Freeman admitted that he had on one occasion bought this type of Fluimucil from a pharmacy in Switzerland but it did “not occur” to him to drive all the way there to restock during the race, and the rest of Team Sky’s staff were too busy with their own duties to go. He therefore asked Wiggins’s coach Shane Sutton to get some sent out from Manchester. Sutton arranged for Simon Cope, the women’s road coach, to courier the parcel.

Freeman said he made his request to Sutton “a day or two before the end of the Dauphiné in 2011” although Cope’s expenses suggest he went to pick it up four days before the end of the race.

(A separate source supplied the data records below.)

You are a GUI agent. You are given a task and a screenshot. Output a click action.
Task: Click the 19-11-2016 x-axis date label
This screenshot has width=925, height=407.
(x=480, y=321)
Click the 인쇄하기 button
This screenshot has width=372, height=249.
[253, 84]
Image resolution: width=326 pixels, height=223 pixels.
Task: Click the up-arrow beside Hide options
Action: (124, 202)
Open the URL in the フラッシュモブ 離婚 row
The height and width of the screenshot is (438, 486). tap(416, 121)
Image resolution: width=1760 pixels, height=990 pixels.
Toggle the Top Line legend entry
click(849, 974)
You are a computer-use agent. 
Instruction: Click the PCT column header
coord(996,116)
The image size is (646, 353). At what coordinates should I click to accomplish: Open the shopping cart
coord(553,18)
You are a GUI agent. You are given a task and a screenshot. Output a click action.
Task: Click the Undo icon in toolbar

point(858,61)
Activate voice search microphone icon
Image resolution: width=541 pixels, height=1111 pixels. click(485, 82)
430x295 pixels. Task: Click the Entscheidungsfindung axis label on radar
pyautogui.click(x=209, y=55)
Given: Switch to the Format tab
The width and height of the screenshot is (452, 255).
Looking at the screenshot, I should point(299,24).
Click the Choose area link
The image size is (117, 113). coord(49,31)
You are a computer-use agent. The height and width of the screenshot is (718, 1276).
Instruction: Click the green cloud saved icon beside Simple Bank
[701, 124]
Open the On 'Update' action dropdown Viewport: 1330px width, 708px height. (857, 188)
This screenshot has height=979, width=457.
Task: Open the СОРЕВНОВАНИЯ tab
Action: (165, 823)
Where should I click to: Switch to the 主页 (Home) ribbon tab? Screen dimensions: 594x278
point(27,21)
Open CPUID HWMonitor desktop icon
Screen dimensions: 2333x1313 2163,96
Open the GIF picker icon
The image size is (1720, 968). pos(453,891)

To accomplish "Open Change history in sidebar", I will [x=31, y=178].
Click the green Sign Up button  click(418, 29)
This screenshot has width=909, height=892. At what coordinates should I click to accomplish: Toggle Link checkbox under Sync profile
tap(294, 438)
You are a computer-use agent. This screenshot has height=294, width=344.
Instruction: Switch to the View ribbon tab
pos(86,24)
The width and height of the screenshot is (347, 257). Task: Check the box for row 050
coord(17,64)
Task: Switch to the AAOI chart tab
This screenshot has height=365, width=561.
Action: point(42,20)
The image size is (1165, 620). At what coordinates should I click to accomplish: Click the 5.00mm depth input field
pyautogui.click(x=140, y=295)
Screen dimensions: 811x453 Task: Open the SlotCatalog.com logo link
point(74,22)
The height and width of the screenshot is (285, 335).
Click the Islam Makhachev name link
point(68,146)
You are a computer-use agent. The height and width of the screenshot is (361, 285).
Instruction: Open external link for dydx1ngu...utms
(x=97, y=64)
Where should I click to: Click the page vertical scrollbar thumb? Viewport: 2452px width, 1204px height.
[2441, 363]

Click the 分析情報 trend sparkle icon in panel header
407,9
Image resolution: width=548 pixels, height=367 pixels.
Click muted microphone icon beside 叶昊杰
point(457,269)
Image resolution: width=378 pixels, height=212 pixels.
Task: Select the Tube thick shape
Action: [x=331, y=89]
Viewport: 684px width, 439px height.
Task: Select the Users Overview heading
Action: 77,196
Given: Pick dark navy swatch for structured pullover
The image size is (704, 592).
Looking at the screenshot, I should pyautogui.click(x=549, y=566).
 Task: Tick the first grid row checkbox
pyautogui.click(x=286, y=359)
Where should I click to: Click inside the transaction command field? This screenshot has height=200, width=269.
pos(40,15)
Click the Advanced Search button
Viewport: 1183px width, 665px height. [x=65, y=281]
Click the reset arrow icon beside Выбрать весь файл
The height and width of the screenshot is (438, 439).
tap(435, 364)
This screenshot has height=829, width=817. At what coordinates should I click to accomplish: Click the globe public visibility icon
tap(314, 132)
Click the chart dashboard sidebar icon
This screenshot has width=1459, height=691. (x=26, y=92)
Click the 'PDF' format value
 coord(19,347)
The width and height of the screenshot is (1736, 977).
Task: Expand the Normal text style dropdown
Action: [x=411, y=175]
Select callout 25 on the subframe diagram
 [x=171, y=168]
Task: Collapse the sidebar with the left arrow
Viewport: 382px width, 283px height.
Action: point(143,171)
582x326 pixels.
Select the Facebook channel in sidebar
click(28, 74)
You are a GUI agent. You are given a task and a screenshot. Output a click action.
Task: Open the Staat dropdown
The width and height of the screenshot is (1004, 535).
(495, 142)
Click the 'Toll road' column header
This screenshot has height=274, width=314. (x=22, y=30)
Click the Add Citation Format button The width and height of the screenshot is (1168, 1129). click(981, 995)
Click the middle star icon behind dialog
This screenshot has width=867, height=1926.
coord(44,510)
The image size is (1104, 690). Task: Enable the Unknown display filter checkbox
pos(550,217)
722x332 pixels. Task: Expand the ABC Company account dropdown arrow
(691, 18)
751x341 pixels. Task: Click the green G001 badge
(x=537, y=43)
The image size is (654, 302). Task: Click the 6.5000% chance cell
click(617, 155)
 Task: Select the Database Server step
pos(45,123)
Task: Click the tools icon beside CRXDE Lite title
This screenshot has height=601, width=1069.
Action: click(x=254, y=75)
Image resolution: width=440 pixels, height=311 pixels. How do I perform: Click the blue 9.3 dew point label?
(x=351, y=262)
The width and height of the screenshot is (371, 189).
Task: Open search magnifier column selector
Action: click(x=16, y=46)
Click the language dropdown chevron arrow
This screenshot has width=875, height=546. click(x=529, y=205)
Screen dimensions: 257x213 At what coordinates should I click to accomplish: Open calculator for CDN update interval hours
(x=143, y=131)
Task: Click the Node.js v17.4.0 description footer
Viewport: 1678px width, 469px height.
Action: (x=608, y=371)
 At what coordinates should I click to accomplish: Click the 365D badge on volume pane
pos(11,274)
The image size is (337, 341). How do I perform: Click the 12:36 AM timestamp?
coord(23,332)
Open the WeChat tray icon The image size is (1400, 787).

Overall, Freeman said, he felt satisfied that his practice had “never been compromised by coaches or management ever at Team Sky or British Cycling”, adding that he did not feel a “win at all costs” culture existed within those two organizations.

However, Freeman did say, that the departures of Brailsford and Steve Peters had had a detrimental impact on the culture in Manchester, indirectly criticizing Sutton, who was promoted to technical director in 2014.

Collins said that Freeman had confirmed to the committee that he was happy to answer any further questions in writing, and to give oral evidence when his health recovered.